C'est certainement la découverte des moeurs et de l'histoire des différentes races intelligentes qui peuplent l'espace qui rend les oeuvres de Becky Chambers aussi fascinantes : lorsqu'elle nous parle des guerriers Aeluons, race humanoïde qui n'a pas de cordes vocales et qui communique à travers les différentes couleurs qui pigmentent leurs joues, ou bien des reptiles Aandrisk et de leur plumes chatoyantes qui ont une vision étonnante et complexe de la famille, des Harmagiens aux nombreuses tentacules qui trouvent les êtres humains particulièrement laids, ou encore du peuple Sianat dont certains vivent en symbiose avec des parasites leur permettant de devenir les meilleurs scientifiques et explorateurs de l'espace (et réduisant considérablement leur espérance de vie).

Si Libration est en lien direct avec L'espace d'un an, les deux peuvent tout de même se lire indépendamment - même si je conseille de commencer par le premier paru pour une meilleure compréhension de l'univers. 
Libration raconte l'amitié qui va lier Poivre, une jeune humaine mordue de tech au passé tourmenté et de Sidra, une intelligence artificielle qui se trouve transféré illégalement dans un corps biologique et qui lutte pour trouver sa place entre l'univers robotique et l'univers des Intells.
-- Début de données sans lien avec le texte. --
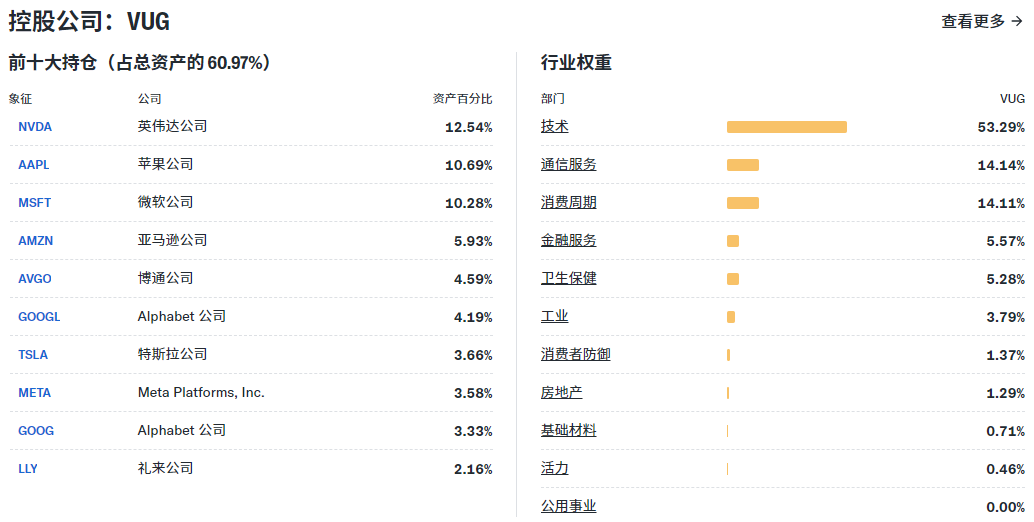Click the GOOGL ticker symbol
The image size is (1034, 522).
[39, 317]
Becky Chambers aborde différents thèmes que l'on retrouve actuellement beaucoup dans la SF (et même dans l'actualité !) mais à sa sauce ; des intelligences artificielles qui luttent pour trouver une place dans un monde d'Intells où ils ne sont pas reconnus, le rapport au genre via le sexe des Aeluons, les rapports sociaux entre chaque espèce et les liens qui se tissent à travers la mixité des races et des classes sociales, le clonage et son éthique, l'eugénisme et ses dérives... etc. Elle explore le rapport des humains avec les modifications génétiques par le biais des origines de Poivre et de son compagnon Bleu : Poivre était utilisée pour des usines de triage de tech dès la naissance, et Bleu a été abandonné par sa famille à cause d'un handicap alors qu'il devait être parfait. 
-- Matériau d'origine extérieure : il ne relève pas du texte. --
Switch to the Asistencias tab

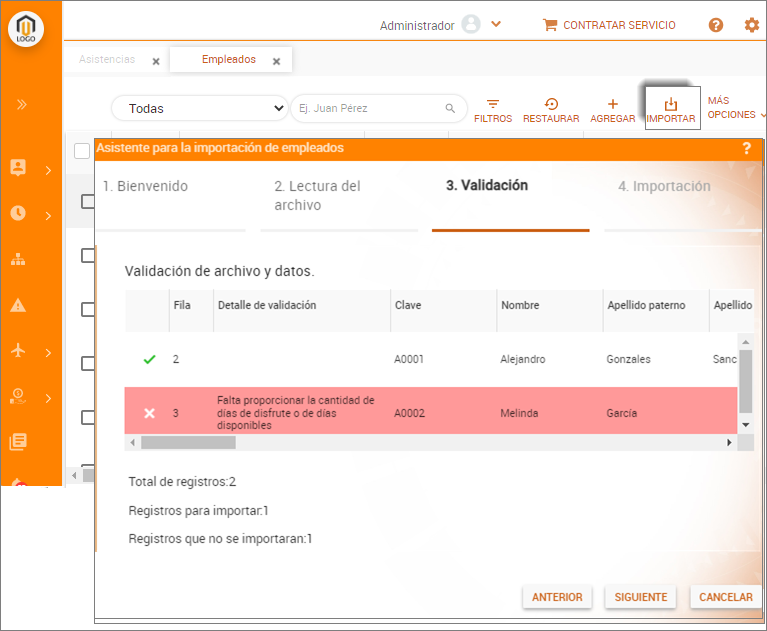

Vraiment, l'auteur réussit encore avec son deuxième roman un tour de force. Ses livres ne sont jamais violents, ce ne sont pas des space-opéra qui décrivent de longues batailles spatiales, ni des enquêtes scientifiques jalonnées de meurtres et disparitions mystérieuses et de théories complexes, c'est plutôt la cohabitation dans l'univers d'espèces différentes et des liens qui se tissent entre eux. Tous les personnages de Becky Chambers sont réellement attachants et intéressants. Ce sont souvent des marginaux dans leur propre monde, soit parce qu'ils ont des façon de vivre considérée comme déviantes dans leur culture, ou des handicaps impardonnables par leur propre peuple, ou un passé empreint traumatisant qui les a poussé à s'éloigner de leur foyer d'origine. Ces blessures, ces différences, les rendent d'autant plus aimables, car ce sont des personnages qui possèdent en conséquence une grande ouverture d'esprit et une nature profondément généreuse.

L'espace d'un an et Libration pourraient être ce qu'on appelle des Feel good books, on en sort la tête farcie de bons sentiments et, diantre !, ce que ça fait du bien ! Enfin un roman de science-fiction avec des extraterrestres travaillés et originaux (tant au niveau de leur histoire que de leur description physique, ça change des bébêtes à la Alien ou des petits bonshommes verts) et qui ne sont pas les méchants de l'histoire !
Enfin un univers où l'on sort de sa lecture avec des étoiles plein les yeux et l'envie de visiter toutes ces incroyables planètes - qu'elles soient arides, plongées dans la nuit, glaciales ou densément peuplées - et de découvrir l'histoires et la culture de tous ces différents peuples.





Libration, comme L'espace d'un an, bouscule et marque profondément. Becky Chambers sait parfaitement mener sa narration, elle arrive à alterner ses descriptions et découvertes de folklores et cultures avec des chapitres pleins de suspense. Elle sait faire monter la pression mais n'en fait jamais trop. Certains s'attendront peut-être d'ailleurs à plus d'action, mais les romans de Becky Chambers ne sont pas des des page-turner américains où les péripéties s'enchaînent à un rythme effréné, au contraire l'auteur n'hésite pas à nous plonger dans le quotidien de ses personnages, leurs petites joies et leurs routines apaisantes. Pour autant je ne me suis jamais ennuyée, car ces moments plus contemplatifs apportent toujours quelque chose.
Ce sont des romans qui utilisent parfaitement la science-fiction pour être les vecteurs de messages qui me semblent aujourd'hui essentiels.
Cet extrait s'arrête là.